Selig stated that is one area that needs to be examined.
In case anyone is wondering, the rate of players using drugs such as Ritalin and Adderall under the exemption last season was eight times the rate of adults using these drugs in the general population.
So yes, maybe Selig should look into that.
Selig and Fehr bore the brunt of the committee's wrath, and rightfully so. Indiana congressman Mark Souder flat-out said, "The leadership part is missing." They both accepted responsibility, as they did in 2005, but Fehr admitted that he did not realize how big of a problem steroids actually were.
Most people agree that human growth hormone is the new drug of choice to enhance performance.

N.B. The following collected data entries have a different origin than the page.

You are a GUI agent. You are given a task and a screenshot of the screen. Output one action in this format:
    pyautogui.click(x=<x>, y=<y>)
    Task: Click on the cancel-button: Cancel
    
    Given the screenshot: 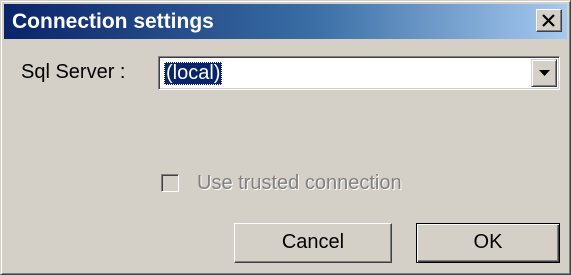 What is the action you would take?
    pyautogui.click(x=313, y=243)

Selig and Fehr both claim there is no viable or scientific way to test for it, though.
On the issue of storing blood tests for future testing, both Fehr and Selig said they doubted the accuracy of tests on stored blood. Selig, though, sounded like he would be in favor of it if that was a viable option, while Fehr, to nobody's surprise, was adamantly against it.
"I'm not aware of any test, or any practice, that says you can store and test at a later time," Fehr said. "And it troubles me to do that."
The credibility of trainer Brian McNamee also came into question. Mitchell defended him saying he had no reason to believe that he would lie. Plus, Mitchell reiterated that Andy Pettitte backed up McNamee's claims.
I guess that little sexual assault case that McNamee lied to police about in Florida in 2001 was just an aberration. He probably really is a stand-up guy.
Speaking of Clemens, he apparently will give a sworn deposition and agree to turn over the tape of an interview with McNamee without having to be subpoenaed.
Over the weekend, it was reported that Clemens was having second thoughts about testifying under oath. But it looks like he will be deposed before he appears before Congress along with Chuck Knoblauch, McNamee, Kirk Radomsky and maybe Andy Pettitte on February 13.
I have to admit I was kind of leaning his way after watching the 60 Minutes interview. But after watching that charade of a press conference the next day, listening to that taped phone call, and now all the hemming and hawing over whether or not he will testify under oath, I have to believe my first thoughts on all this: Clemens is guilty.
Thankfully, we are only about a month away from pitchers and catchers reporting.